Wells Fargo & Co., the largest U.S. home lender and a major Minnesota employer, agreed to pay a record $85 million fine to settle Federal Reserve allegations it steered borrowers into costlier loans and falsified data in mortgage applications.
Employees at Des Moines, Iowa-based Wells Fargo Financial, the lender's consumer-finance unit, pushed customers who may have been eligible for prime interest rates into loans carrying higher rates intended for riskier borrowers, the Fed said in a statement announcing the settlement Wednesday.
Separately, sales personnel used false documents to make it appear borrowers qualified for loans when their incomes made them ineligible.

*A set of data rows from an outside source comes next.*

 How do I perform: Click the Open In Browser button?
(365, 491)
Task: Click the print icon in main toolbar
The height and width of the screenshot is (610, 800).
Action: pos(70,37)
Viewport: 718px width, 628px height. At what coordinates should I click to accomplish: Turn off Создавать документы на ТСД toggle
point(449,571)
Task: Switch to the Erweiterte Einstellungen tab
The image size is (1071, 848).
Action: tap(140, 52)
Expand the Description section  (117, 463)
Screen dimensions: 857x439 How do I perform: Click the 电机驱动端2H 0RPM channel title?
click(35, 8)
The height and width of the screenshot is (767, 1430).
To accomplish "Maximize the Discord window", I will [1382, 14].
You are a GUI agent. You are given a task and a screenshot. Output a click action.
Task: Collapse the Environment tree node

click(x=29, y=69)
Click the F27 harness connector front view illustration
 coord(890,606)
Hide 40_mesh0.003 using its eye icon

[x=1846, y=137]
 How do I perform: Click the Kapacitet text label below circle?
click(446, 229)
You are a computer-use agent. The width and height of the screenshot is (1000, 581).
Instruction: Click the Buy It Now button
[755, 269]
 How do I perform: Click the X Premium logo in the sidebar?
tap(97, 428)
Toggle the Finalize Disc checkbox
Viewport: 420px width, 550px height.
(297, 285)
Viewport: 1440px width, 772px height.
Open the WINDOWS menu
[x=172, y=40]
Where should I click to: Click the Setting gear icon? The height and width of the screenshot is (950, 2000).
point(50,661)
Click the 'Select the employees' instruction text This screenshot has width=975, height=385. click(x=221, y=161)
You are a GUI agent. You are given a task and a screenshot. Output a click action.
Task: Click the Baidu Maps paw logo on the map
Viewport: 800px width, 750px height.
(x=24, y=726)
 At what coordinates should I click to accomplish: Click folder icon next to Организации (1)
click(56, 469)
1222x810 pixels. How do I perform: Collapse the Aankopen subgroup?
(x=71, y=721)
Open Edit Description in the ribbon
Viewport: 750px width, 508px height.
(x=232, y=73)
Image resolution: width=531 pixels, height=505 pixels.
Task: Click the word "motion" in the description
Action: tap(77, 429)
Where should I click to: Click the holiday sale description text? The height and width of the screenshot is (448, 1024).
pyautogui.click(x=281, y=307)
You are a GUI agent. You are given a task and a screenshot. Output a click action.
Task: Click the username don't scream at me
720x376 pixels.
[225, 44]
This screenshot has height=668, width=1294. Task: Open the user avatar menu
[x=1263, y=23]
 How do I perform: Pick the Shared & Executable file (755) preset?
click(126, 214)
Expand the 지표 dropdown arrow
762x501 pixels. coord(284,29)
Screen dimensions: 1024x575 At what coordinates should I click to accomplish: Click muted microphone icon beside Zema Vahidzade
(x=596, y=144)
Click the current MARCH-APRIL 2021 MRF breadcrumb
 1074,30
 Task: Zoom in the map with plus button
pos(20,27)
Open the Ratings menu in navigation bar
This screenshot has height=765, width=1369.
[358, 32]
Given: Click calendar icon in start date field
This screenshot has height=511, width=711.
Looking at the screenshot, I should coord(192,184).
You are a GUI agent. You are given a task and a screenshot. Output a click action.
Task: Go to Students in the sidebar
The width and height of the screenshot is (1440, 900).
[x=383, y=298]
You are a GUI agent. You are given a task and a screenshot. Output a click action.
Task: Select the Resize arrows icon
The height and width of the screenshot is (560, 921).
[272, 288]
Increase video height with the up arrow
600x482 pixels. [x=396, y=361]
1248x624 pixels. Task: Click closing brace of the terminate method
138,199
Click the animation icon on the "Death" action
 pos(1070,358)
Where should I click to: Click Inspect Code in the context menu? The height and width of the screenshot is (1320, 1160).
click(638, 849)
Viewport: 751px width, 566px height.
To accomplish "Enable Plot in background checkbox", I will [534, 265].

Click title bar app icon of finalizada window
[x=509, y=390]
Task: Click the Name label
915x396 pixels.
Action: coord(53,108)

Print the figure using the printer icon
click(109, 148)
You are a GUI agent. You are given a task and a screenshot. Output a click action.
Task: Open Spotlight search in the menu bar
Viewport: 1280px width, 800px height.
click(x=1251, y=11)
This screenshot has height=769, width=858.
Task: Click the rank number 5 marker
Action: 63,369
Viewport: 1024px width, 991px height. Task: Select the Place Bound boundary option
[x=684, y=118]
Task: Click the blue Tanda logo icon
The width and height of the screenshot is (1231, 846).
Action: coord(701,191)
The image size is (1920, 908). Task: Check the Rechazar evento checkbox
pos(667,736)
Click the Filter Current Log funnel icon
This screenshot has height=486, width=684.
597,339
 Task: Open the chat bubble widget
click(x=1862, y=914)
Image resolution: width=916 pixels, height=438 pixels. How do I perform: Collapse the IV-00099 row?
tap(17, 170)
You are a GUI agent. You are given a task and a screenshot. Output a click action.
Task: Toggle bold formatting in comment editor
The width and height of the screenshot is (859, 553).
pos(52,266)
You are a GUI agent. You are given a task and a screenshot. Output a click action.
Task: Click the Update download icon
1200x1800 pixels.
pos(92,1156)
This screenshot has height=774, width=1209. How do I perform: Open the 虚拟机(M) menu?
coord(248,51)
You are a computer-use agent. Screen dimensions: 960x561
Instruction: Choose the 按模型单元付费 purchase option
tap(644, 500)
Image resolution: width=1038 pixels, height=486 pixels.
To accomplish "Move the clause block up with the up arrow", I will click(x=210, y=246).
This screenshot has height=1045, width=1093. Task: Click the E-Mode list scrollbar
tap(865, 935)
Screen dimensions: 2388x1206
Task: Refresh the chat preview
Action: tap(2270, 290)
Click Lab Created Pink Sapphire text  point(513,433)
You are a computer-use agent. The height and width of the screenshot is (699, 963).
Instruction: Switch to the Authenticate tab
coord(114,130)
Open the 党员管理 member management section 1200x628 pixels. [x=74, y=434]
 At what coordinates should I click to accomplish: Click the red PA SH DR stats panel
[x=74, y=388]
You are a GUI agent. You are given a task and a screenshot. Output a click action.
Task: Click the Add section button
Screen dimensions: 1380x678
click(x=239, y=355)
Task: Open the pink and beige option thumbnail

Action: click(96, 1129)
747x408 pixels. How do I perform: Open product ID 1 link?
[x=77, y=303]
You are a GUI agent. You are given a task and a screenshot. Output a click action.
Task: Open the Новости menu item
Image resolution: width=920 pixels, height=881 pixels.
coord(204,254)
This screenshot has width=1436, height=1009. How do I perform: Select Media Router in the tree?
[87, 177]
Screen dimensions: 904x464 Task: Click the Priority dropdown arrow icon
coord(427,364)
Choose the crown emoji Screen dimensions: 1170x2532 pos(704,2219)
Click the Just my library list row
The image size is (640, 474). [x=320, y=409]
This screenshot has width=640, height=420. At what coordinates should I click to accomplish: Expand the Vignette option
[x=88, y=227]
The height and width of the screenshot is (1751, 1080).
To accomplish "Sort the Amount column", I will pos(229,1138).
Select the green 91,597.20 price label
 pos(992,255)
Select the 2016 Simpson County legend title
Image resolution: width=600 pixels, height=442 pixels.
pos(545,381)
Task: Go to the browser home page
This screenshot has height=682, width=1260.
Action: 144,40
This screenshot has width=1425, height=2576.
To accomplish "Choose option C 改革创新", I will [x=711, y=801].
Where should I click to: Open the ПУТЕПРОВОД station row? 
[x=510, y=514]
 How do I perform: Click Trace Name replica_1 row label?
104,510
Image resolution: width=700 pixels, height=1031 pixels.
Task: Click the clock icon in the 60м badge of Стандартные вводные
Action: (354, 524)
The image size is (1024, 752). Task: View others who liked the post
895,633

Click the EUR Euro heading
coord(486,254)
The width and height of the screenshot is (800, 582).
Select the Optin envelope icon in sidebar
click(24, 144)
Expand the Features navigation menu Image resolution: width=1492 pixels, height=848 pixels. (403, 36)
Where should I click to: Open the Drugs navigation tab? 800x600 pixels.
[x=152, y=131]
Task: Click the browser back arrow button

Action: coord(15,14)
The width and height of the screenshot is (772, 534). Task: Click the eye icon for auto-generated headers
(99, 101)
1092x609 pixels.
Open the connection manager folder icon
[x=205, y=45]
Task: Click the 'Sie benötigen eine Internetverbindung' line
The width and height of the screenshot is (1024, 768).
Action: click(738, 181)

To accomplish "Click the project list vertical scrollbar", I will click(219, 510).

The company shuttered Wells Fargo Financial in July 2010, eliminating 3,800 jobs, and ceased making non-prime home loans. The business was overseen by Mark Oman, 56, who has announced he will retire by the end of the year. The San Francisco-based bank didn't admit wrongdoing in agreeing to the action.
The accord requires Wells Fargo to re-evaluate qualifications of borrowers who received a subprime, cash-out refinancing loan between January 2006 and June 2008. Wells Fargo must compensate borrowers harmed by the practice, which may exceed 10,000, according to the statement.
The Fed also issued consent orders against 16 Wells Fargo employees that bar them from working in the banking industry, the regulator said in the statement.
The civil penalty is the largest issued by the Fed in a consumer-protection action, according to the statement.